Suara keyword laptop mengganggu gendang telinganya. Tanpa sebab, hatinya kacau. Pikirannya kalut. Suasana kelas yang hangat tak bisa ia rasakan. Tugas yang seharusnya segera dikerjakan terbengkalai, karena sang empu hanya menatap kosong layar dihadapannya. Berbeda dengan teman-temannya.
Tak biasanya seorang Almahyra Batari tidak fokus saat mengerjakan tugas. Membuat beberapa dari mereka yang menyadari perubahan yang dialami perempuan berparas ayu itu sedikit bertanya-tanya.
“Kenapa?”
Gadis itu hanya mendengus kesal, tak ada niatan menjawab pertanyaan laki-laki dihadapannya.
“Ra ... Hyra!” Dari luar dua temannya itu tampak heboh memanggilnya. “Ra, kamu dipanggil tuh ... suruh ke lobi, kamu habis buat masalah?”
Si pemilik nama mengernyitkan dahinya. “Kalian nggak salah denger? Nggak, aku nggak ada buat masalah ko.”
“Ya tadinya sih kita dengernya Haidar, eh pas di ulang ternyata Almahyra,” ungkap salah seorang dari keduanya.
Tak menunggu lama, langkahnya terayun ke lobi. Detak jantungnya semakin kencang, ia merasa ada yang tidak beres.
Benar saja, di ruang lobi tersebut ada seseorang yang ia kenal, amat sangat kenal.
“Almahyra itu ada bapak kamu mau bicara sebentar katanya,” jelas resepsionis.
Ia hanya membalas dengan anggukan.
Ditatapnya laki-laki paruh baya dihadapannya.

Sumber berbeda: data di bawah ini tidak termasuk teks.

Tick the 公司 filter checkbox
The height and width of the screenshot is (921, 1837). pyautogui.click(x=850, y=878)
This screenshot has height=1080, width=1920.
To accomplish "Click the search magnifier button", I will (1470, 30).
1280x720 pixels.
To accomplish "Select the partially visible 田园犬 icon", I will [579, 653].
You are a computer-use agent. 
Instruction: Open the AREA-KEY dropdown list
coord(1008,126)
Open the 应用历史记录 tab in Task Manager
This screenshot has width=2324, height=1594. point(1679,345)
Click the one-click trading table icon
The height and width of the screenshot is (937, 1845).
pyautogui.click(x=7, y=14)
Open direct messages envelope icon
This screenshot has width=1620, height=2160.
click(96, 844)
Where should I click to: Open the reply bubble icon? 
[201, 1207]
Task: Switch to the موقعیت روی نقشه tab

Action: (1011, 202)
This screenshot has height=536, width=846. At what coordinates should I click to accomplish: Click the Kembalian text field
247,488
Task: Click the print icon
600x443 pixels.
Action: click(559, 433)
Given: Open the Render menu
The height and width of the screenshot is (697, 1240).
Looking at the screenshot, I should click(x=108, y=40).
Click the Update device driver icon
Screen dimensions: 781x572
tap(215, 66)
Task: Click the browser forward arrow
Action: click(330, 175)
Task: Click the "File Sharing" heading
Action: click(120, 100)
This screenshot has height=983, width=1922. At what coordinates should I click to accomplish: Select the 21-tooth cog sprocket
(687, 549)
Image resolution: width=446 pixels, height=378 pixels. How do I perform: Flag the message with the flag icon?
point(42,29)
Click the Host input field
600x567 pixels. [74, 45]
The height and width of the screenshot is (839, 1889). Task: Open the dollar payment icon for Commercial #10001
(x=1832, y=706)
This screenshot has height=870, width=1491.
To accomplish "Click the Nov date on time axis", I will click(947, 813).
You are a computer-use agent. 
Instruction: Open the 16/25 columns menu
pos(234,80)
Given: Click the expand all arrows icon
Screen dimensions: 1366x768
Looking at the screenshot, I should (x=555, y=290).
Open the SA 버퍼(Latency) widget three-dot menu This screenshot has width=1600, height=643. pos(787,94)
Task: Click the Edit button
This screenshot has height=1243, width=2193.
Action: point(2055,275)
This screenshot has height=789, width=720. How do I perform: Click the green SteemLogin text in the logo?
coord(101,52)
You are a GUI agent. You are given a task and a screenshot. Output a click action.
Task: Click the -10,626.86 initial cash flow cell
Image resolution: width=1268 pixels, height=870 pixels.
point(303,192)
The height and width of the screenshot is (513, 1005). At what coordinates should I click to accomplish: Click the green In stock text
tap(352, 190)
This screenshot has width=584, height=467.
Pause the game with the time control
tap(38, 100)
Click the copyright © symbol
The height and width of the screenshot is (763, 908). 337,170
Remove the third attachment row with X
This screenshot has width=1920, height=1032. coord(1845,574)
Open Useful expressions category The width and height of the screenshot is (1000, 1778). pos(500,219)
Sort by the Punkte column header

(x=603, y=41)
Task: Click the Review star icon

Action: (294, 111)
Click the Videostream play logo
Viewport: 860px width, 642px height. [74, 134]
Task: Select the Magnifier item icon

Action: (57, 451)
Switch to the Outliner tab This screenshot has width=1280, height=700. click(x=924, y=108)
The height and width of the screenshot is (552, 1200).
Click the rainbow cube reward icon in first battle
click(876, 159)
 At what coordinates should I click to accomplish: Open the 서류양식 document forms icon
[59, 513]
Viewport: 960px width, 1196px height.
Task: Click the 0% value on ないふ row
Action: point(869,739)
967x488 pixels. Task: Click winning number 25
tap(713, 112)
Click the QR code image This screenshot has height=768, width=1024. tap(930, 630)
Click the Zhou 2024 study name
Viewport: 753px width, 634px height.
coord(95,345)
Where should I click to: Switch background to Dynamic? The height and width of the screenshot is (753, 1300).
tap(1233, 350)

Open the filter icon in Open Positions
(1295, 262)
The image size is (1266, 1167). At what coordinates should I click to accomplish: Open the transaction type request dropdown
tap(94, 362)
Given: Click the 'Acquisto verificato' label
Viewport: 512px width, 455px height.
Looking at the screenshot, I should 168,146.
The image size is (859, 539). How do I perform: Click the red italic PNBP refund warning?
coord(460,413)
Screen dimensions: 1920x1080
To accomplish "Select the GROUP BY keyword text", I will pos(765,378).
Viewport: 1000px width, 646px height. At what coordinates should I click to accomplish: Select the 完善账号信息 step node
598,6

Matanya memerah.
“Nak, kita bicara di luar ya?” ujarnya, “Bu, Almahyranya saya ajak bicara diluar sebentar ya, di depan lobi,” tambahnya pada resepsionis.
“Baik Pak, silahkan.”
Almahyra hanya mengekor di belakang, mengikuti setiap ayunanan langkah seseorang yang menyandang status sebagai bapaknya. Sedangkan Sastro, mencari tempat yang nyaman untuk bisa ngobrol dengan putrinya.
“Kamu janji ya, harus belajar yang bener. Dan kamu harus janji, jadi anak yang kuat, nggak boleh cengeng. Bapak pamit,” ungkapnya ketika ia telah menemukan tempat yang pas untuk duduk. Matanya berkaca-kaca, menahan sekuat tenaga untuk tidak luruh dihadapan putrinya yang masih berumur 15 tahun.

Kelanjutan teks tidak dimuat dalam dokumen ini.